What's really going on? Wall Street Journal reporter Farnaz Fassihi emailed his friends the following from Baghdad:
Iraqis like to call this mess "the situation." When asked "how are things?" they reply: "the situation is very bad."You won't hear Bush or anyone is his administration talking about any of this.
What they mean by situation is this: the Iraqi government doesn't control most Iraqi cities, there are several car bombs going off each day around the country killing and injuring scores of innocent people, the country's roads are becoming impassable and littered by hundreds of landmines and explosive devices aimed to kill American soldiers, there are assassinations, kidnappings and beheadings.
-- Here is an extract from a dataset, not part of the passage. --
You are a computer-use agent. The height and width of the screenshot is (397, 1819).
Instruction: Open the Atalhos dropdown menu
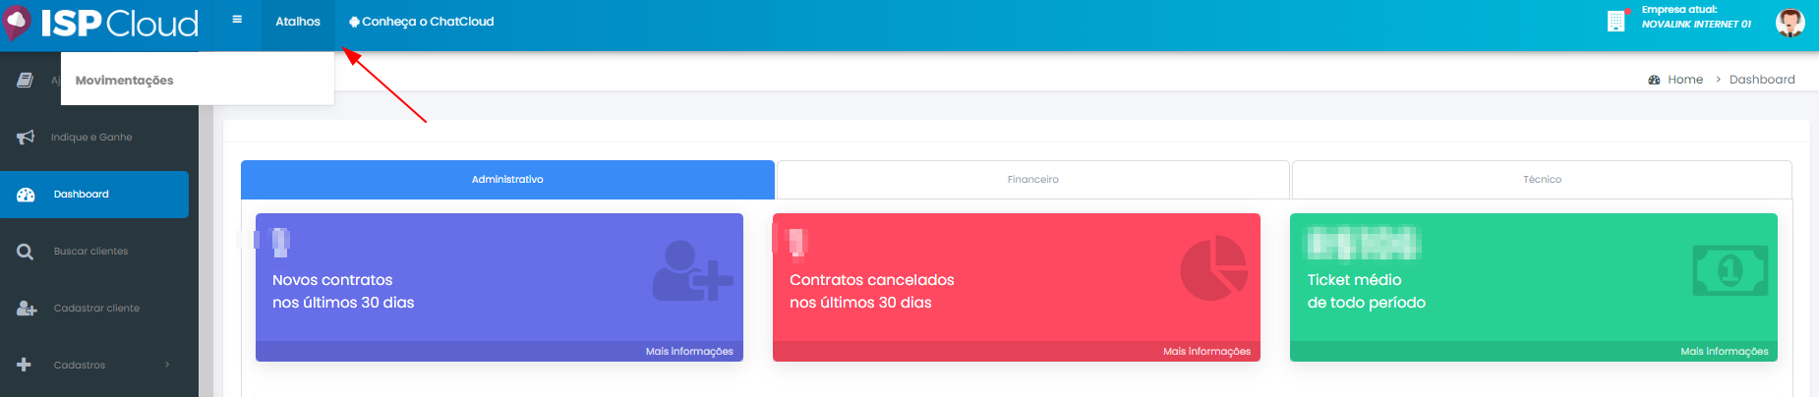point(298,22)
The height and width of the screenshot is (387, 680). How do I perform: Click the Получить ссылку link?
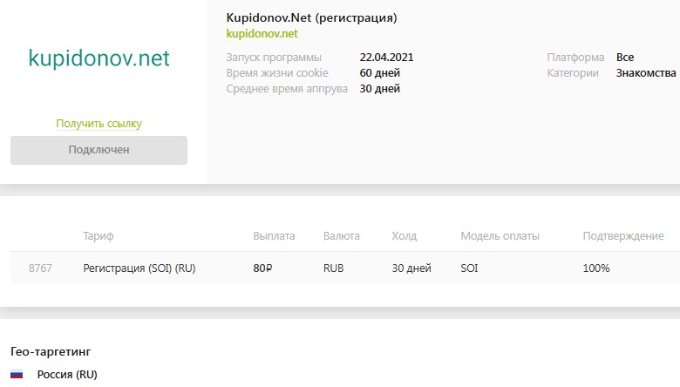[x=99, y=124]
The situation, basically, means a raging barbaric guerilla war. In four days, 110 people died and over 300 got injured in Baghdad alone. The numbers are so shocking that the ministry of health -- which was attempting an exercise of public transparency by releasing the numbers -- has now stopped disclosing them.
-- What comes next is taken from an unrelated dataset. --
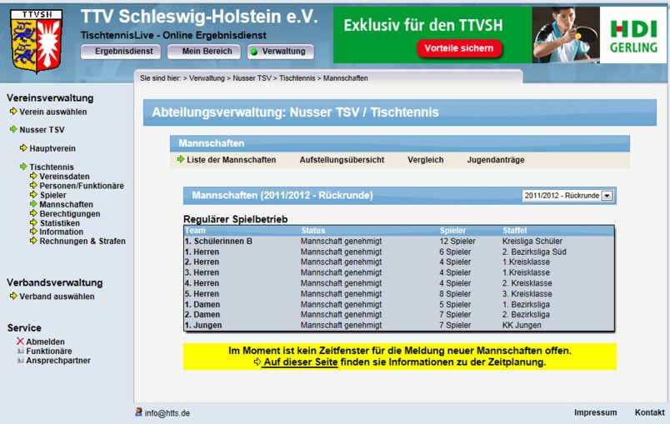Click the arrow icon beside Verein auswählen

[x=13, y=112]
Insurgents now attack Americans 87 times a day.
And there are these stats I'd never seen before:
The cops are being murdered by the dozens every day--over 700 to date--and the insurgents are infiltrating their ranks. The problem is so serious that the U.S. military has allocated $6 million dollars to buy out 30,000 cops they just trained to get rid of them quietly.I don't know where to start. Over 700 cops killed? We certainly never see those figure. If we add up the deaths of our troops, of our allies and if we include Iraqi police and military on our side, how many deaths would that be? (I'm not even counting Iraqi civilians and U.S. and foreign "contractors.") Does *anyone* know?
Why are we only concerned with our own bodycount? Of course, some people would like to see less focus on that number, too.
Sounds like things are out of control. Do you think you'll hear Mr. Bush say that tonight? No, it'll be, "Things are going well."